_Task requirements_:
A. Answer these from the article about returning overseas Singaporeans:
(i) Which university had Amy Hwang graduated from when she first came home in 1999?
(ii) In what year was Ross started?
(iii) For how many years has San Choo lived in Britain?
B. Retype the article about returning overseas Singaporeans from "The 31-year-old former" up to and including "course in Boston.".

>> Begin Text

Wooing overseas S'poreans By Derrick Ho , Gracia Chiang and Sharon Lin
Publisher:The Straits Times - Publication Date: 15-06-2008

It was Sept 11, 2001 that changed Amy Hwang's trajectory.
Although she had been scheduled to take United Airlines Flight 175 for Los Angeles to visit a friend, a computer glitch switched Hwang's flight to Sept 10 instead.
The next morning, Flight 175 smashed into the South Tower of the World Trade Centre. "Everything could have ended there and then. I just wanted to be with my family...I just wanted to go home," she says.
The 31-year-old former communications executive, who is now on a break from work, spent 13 years completing her high school and university education, then working in Australia. This is her third attempt to settle back in Singapore.
She first came home in 1999 to work in a dot.com company. She was a fresh graduate from the Curtin University of Technology in Perth. But, two years later, she quit and took off for a summer course in Boston.
That year, her close shave with the New York terror attacks made her catch the first flight home. Still, she left again in 2003 for Perth to pursue career opportunities.
For the past three years, her longest stretch here since 2001, she has remained in Singapore to be with her elderly parents.
Even so, she says that she can take Singapore only in little doses. She packs her bags and leaves every month for places such as Viet Nam or Cambodia. Some trips are for work, but many are what she calls 'escape'. It is her way of easing back in.
Like her, many returnees find it hard to reconnect with the Singaporean way of life.
Their struggles have triggered support groups such as the Returned Overseas Singaporeans in Singapore (Ross).
Started in 2006, the group is an online forum for those who have worked and lived overseas, allowing them to network and share re-entry blues. It has 107 members who meet up for coffee or meals three to four times a year.
One of its organisers, San Choo, 59, a London-based Singaporean who has lived in Britain for 41 years, is trying to grow Ross into a lobby group for returnees. "At the moment, we're too small to be able to do much to help. I'm just hoping that, as we grow larger, we can actually be an active force in helping Singaporeans re-integrate," he says.

>> End Text
>> Begin Recorded information

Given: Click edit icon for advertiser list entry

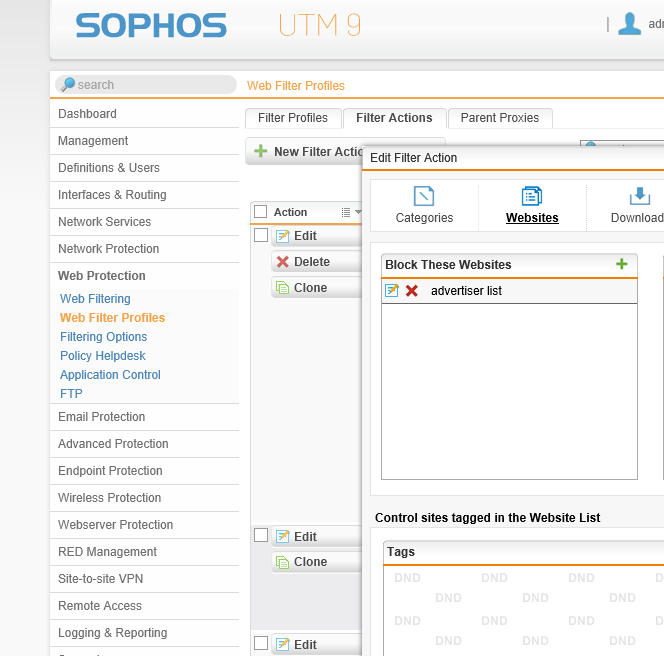Looking at the screenshot, I should 392,291.
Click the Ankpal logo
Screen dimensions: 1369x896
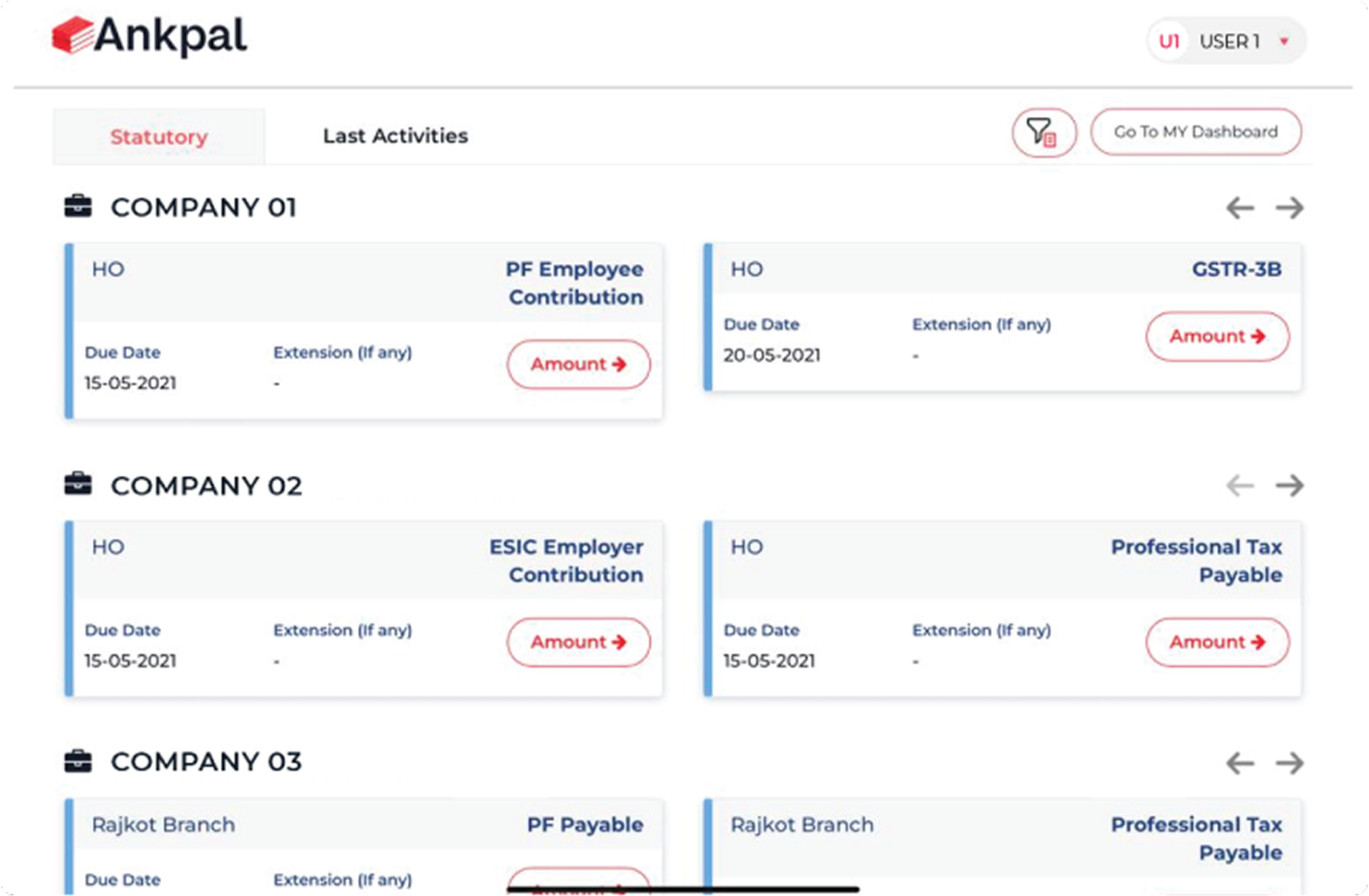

>> End Recorded information

_Results_:
A.
(i) The Curtin University of Technology in Perth
(ii) 2006
(iii) 41 years

B.
The 31-year-old former communications executive, who is now on a break from work, spent 13 years completing her high school and university education, then working in Australia. This is her third attempt to settle back in Singapore.
She first came home in 1999 to work in a dot.com company. She was a fresh graduate from the Curtin University of Technology in Perth. But, two years later, she quit and took off for a summer course in Boston.